ANGEZEIGTER TEXTAUSZUG →
Stresstest:Kein Zins ist schlecht, viel Zins aber auch

Am Main

Nicht nur die Commerzbank in Frankfurt, fast alle deutschen Banken klagen über die Niedrigzinsen.

(Foto: Frank Rumpenhorst/dpa)

Die Bankenaufseher warnen: Wenn die Zinsen abrupt steigen, könnten 68 deutsche Banken und Sparkassen Pleite gehen.

Von Meike Schreiber und Markus Zydra, Frankfurt

Die deutschen Banken haben mittlerweile eine gewisse Routine darin entwickelt, sich über die Niedrigzinspolitik der Europäischen Zentralbank (EZB) zu beklagen. Der Nullzins würde den Instituten die Geschäftsgrundlage entziehen, heißt es. Ihre Kritik paart sich mit dem Ärger vieler Bürger, deren Sparprodukte fast nichts mehr abwerfen. Doch was passiert eigentlich, wenn die Zinsen nun urplötzlich wieder steigen?

AUSZUFÜHRENDE AUFGABE →
Schreibe den obenstehenden Artikel zum Bankenstresstest vollständig und zeichengetreu ab.

BEREITGESTELLTES MATERIAL →
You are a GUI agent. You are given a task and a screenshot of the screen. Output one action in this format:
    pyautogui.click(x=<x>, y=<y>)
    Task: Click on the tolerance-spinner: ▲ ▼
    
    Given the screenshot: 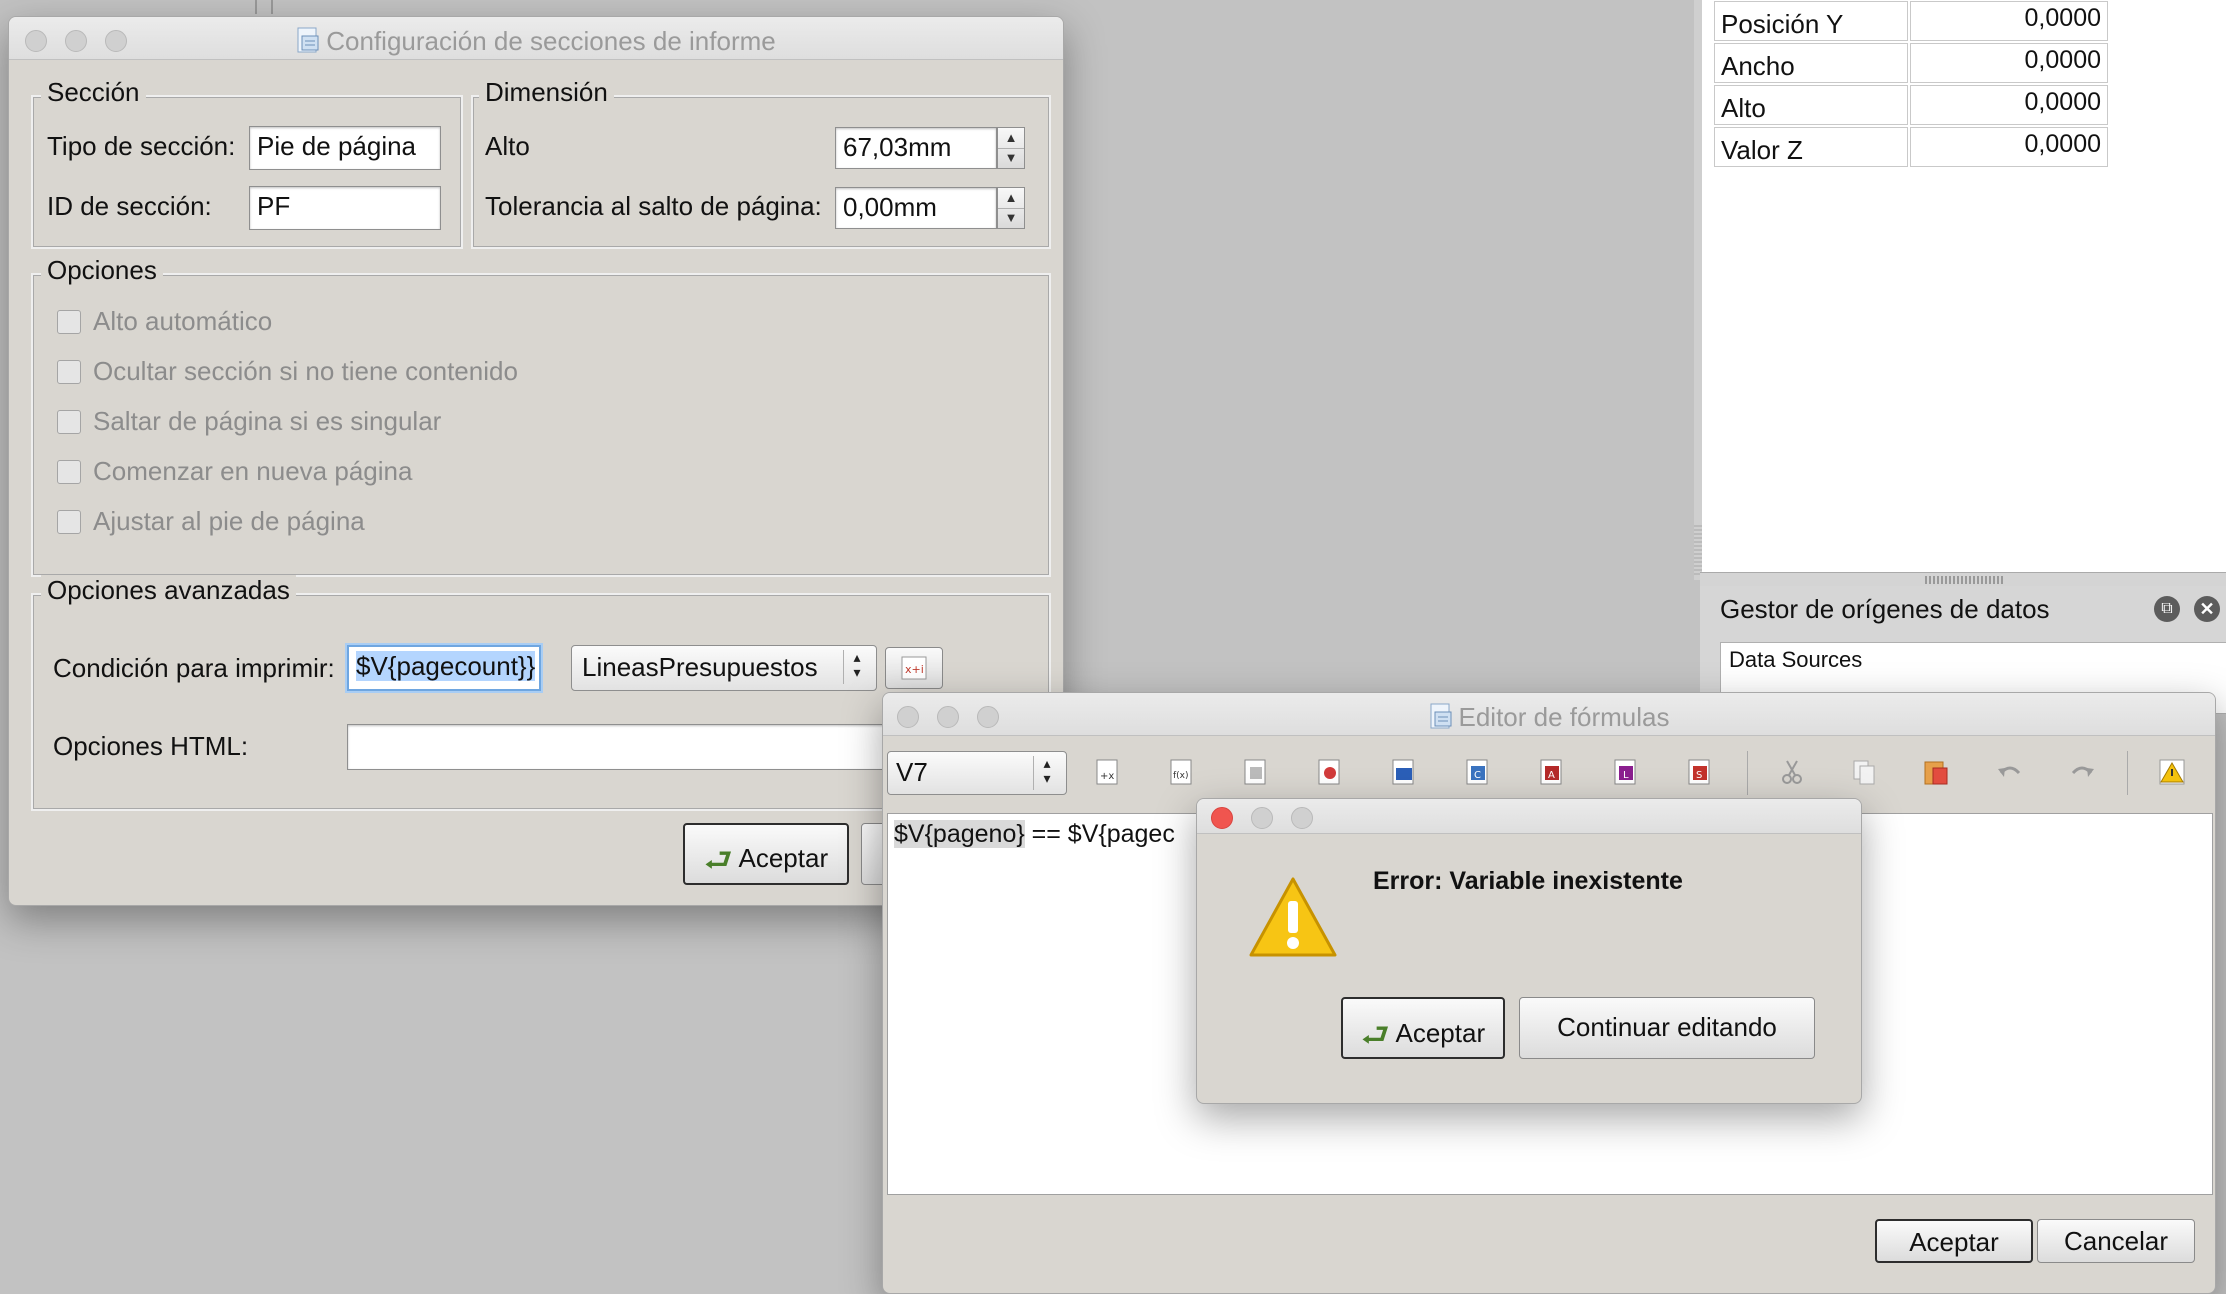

ANTWORT →
Stresstest:Kein Zins ist schlecht, viel Zins aber auch

Am Main

Nicht nur die Commerzbank in Frankfurt, fast alle deutschen Banken klagen über die Niedrigzinsen.

(Foto: Frank Rumpenhorst/dpa)

Die Bankenaufseher warnen: Wenn die Zinsen abrupt steigen, könnten 68 deutsche Banken und Sparkassen Pleite gehen.

Von Meike Schreiber und Markus Zydra, Frankfurt

Die deutschen Banken haben mittlerweile eine gewisse Routine darin entwickelt, sich über die Niedrigzinspolitik der Europäischen Zentralbank (EZB) zu beklagen. Der Nullzins würde den Instituten die Geschäftsgrundlage entziehen, heißt es. Ihre Kritik paart sich mit dem Ärger vieler Bürger, deren Sparprodukte fast nichts mehr abwerfen. Doch was passiert eigentlich, wenn die Zinsen nun urplötzlich wieder steigen?